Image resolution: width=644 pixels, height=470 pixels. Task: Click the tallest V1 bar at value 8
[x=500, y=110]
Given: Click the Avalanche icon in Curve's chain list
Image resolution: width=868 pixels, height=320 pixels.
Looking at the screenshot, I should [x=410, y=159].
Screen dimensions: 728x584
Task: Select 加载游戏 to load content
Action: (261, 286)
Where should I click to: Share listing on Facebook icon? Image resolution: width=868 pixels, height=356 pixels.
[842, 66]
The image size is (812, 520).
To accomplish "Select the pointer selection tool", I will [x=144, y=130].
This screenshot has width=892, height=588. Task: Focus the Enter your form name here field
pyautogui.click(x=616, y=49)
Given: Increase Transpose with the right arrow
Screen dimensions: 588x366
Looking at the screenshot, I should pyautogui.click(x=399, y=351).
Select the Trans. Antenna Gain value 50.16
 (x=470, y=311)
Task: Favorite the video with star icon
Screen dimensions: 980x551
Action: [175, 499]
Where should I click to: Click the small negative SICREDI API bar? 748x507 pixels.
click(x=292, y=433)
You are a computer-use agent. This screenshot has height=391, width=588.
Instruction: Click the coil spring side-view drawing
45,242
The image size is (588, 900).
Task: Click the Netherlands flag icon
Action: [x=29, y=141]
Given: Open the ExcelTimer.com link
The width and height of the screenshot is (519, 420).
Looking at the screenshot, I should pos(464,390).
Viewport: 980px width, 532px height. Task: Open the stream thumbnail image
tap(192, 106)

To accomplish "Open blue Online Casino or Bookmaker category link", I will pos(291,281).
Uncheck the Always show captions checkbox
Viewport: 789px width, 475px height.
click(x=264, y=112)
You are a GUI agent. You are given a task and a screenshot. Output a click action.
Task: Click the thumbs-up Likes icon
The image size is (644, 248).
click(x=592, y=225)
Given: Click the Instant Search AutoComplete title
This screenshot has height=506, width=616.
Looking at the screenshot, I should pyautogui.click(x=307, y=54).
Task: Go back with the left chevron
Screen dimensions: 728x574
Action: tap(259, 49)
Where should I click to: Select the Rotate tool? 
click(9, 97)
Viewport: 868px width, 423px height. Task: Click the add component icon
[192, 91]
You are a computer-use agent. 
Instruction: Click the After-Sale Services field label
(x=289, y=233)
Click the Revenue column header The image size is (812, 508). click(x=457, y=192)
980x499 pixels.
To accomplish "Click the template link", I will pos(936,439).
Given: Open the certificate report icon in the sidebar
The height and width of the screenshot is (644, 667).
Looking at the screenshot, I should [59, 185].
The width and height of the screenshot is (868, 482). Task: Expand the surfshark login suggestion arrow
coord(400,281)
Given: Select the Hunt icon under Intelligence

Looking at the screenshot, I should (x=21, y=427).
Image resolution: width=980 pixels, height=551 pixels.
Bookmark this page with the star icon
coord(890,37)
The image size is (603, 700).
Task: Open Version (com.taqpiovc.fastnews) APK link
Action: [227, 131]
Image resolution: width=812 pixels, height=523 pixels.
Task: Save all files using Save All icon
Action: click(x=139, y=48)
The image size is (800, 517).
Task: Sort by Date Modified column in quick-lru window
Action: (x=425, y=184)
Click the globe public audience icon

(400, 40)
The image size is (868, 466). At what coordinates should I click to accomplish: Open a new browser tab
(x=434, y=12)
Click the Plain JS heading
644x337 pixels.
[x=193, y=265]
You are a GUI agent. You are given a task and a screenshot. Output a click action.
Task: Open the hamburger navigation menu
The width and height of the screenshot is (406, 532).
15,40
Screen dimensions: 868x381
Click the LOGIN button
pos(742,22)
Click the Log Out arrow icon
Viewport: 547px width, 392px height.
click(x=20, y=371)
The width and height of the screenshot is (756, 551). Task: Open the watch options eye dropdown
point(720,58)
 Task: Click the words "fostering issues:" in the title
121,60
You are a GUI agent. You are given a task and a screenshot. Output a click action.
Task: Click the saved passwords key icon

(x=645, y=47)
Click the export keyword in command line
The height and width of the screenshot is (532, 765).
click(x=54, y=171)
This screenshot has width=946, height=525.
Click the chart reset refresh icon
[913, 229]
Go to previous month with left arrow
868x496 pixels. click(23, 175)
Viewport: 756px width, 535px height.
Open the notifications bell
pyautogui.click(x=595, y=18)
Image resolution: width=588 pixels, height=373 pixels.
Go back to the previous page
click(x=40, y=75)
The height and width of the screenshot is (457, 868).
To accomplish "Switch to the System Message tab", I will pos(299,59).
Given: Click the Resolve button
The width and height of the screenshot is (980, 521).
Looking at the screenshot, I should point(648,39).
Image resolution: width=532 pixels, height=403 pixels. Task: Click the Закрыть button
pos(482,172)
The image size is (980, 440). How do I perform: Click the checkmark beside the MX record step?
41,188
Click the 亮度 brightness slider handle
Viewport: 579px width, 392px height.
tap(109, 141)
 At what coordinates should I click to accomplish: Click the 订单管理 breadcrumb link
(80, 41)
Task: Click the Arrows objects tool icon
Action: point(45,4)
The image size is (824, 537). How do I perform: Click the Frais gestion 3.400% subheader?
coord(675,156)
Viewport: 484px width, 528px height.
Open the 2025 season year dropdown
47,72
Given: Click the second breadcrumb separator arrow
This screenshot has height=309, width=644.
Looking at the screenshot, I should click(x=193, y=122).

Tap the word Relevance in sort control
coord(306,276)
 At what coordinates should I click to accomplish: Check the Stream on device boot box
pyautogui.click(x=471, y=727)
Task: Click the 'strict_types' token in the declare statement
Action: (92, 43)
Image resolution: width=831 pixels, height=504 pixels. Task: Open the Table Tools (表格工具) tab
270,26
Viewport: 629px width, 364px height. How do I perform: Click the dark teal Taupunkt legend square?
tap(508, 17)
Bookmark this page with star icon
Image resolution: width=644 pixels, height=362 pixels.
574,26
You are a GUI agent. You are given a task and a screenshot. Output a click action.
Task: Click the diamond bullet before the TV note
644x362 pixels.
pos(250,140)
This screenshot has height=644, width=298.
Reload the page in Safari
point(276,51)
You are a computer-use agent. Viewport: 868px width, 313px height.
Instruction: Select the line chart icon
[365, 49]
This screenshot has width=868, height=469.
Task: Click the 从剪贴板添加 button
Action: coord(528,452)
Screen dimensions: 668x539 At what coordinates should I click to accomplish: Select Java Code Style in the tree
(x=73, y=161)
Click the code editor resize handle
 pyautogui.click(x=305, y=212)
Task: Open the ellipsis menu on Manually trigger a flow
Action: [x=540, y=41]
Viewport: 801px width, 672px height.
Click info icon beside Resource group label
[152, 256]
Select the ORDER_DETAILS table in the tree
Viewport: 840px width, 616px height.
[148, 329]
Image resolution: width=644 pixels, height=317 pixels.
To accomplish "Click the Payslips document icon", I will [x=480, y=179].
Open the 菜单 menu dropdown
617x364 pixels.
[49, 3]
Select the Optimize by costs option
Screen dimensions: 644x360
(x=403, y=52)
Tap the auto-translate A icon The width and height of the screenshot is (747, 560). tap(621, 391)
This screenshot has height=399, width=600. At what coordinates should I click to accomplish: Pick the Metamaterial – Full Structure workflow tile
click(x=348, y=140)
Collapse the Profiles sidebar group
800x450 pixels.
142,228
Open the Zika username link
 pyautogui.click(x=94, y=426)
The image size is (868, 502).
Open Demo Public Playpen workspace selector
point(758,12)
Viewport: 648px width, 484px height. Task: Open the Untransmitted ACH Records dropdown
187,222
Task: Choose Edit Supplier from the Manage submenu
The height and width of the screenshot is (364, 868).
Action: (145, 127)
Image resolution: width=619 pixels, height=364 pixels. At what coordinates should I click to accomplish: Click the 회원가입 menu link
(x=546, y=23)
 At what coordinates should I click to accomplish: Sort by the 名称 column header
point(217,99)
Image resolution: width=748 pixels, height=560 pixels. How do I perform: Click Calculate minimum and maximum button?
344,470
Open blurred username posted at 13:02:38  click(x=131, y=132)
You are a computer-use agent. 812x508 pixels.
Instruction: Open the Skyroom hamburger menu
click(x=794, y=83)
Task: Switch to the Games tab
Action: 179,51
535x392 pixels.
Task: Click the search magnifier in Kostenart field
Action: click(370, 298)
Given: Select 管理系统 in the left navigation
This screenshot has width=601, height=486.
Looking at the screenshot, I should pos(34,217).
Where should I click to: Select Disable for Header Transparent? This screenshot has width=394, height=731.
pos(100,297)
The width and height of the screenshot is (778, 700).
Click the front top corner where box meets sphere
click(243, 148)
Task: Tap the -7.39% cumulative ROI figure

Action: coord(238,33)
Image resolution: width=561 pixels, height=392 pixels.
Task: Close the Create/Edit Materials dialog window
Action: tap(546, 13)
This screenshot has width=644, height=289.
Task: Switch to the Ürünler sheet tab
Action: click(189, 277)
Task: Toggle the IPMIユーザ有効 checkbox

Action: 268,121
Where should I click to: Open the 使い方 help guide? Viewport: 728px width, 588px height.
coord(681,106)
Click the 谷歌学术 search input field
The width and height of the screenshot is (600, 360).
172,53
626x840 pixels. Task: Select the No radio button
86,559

◆ **TASK INSTRUCTIONS**
Among the entries above, the line containing "Task: Click the saved passwords key icon", the line containing "The height and width of the screenshot is (457, 868).", and all lines between them are to be restated word for word; nothing else belongs in the reply.

◆ **YOUR SOLUTION**
Task: Click the saved passwords key icon

(x=645, y=47)
Click the export keyword in command line
The height and width of the screenshot is (532, 765).
click(x=54, y=171)
This screenshot has width=946, height=525.
Click the chart reset refresh icon
[913, 229]
Go to previous month with left arrow
868x496 pixels. click(23, 175)
Viewport: 756px width, 535px height.
Open the notifications bell
pyautogui.click(x=595, y=18)
Image resolution: width=588 pixels, height=373 pixels.
Go back to the previous page
click(x=40, y=75)
The height and width of the screenshot is (457, 868).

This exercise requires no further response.